PLF 2014 - Culture : la rigueur se fait sentir sur le patrimoine

Le patrimoine ne sera pas à la fête en 2014. C'est en tout cas ce qui ressort du rapport pour avis sur les crédits du programme Patrimoine au sein de la mission Culture, déposé par Jean-François Lamour, député (UMP) de Paris. Celui-ci souligne en effet "la participation prépondérante du programme à l'effort de redressement des comptes publics". Le PLF 2014 fait ainsi passer les autorisations d'engagement (AE) correspondantes de 769,85 à 760,67 millions d'euros (-1,2%). Mais, surtout, les crédits de paiement (CP) reculent de 4%, passant de 776,78 à 746,15 millions d'euros. Les différentes composantes de cette enveloppe connaissent toutefois des sorts différents. Si le patrimoine monumental est relativement épargné (+0,83% en CP), d'autres postes sont plus touchés, à l'image du patrimoine des musées de France (-9,68% en CP). Les écarts entre les différents postes sont en revanche nettement moins importants si l'on considère les autorisations d'engagement.
Ce recul en AE et en CP concerne l'ensemble des programmes de la mission Culture, mais c'est le patrimoine qui connaît la baisse la plus importante. Au total, les crédits de la mission Culture reculent de 1,07% en AE et de 2,16% en CP.
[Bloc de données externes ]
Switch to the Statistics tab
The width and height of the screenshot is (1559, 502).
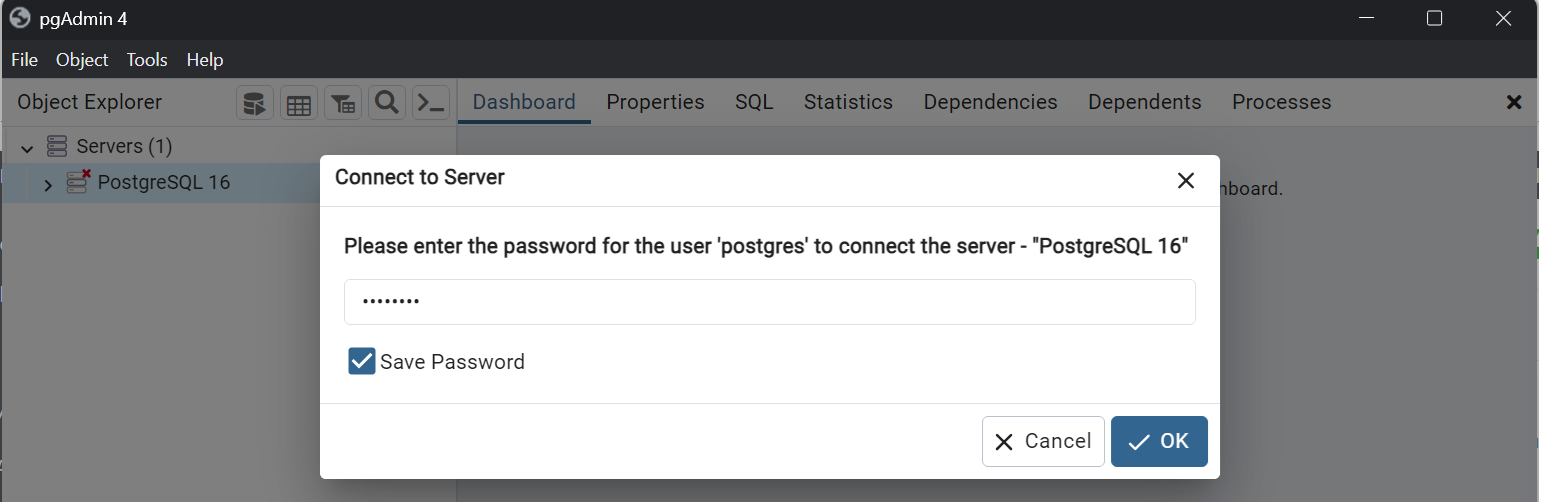(848, 102)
Les opérateurs mis à contribution

Vu du côté des opérateurs, la baisse se fait sentir de façon conséquente, même si le rapporteur indique que "le projet annuel de performances du programme Patrimoine précise que le montant des subventions pour charges de service public entre 2013 et 2014 prévoit notamment une baisse pérenne globale à hauteur de 6,5 millions d'euros et une baisse qualifiée d'exceptionnelle par le ministère de 21,6 millions d'euros contre 22,2 millions d'euros en 2013."
Tous les grands opérateurs du programme - Centre des monuments nationaux, musée du Louvre, Centre Pompidou, Réunion des musées nationaux, musée d'Orsay, musée du Quai Branly, Versailles, Fontainebleau, Chambord... - vont ainsi connaître une diminution pérenne de leur subvention pour charges de service public à hauteur de -2% ou -2,5%. Certains d'entre eux vont également subir un prélèvement sur leur fonds de roulement, pour un total de 20,5 millions d'euros, dont 10,9 millions d'euros pour le musée du Louvre. Dernière ponction : la réduction de la compensation, par l'Etat, de la gratuité de l'accès aux collections permanentes pour les jeunes de 18 à 25 ans. Cette mesure va représenter une perte de recettes supplémentaire de 6,9 millions d'euros, supportée principalement par Versailles (-1,85 million d'euros), le musée du Louvre (-1,8 million) et le Centre des monuments nationaux (-1,3 million).
Conclusion de Jean-François Lamour : "Le rapporteur spécial, s'il partage la volonté du gouvernement d'impliquer les opérateurs de l'Etat dans le nécessaire redressement des comptes de la Nation, notamment ceux de la politique patrimoniale, réitère néanmoins son inquiétude vis-à-vis des mesures d'économies prises à leur encontre. Compte tenu des mesures de restrictions mises en œuvre, il s'interroge sur leur capacité à répondre complètement aux missions qui leur sont confiées et sur leur capacité d'autofinancement à moyen terme".

Jean-Noël Escudié / PCA

Référence : projet de loi de finances pour 2014 (examiné en première lecture à l'Assemblée nationale du 15 octobre au 15 novembre).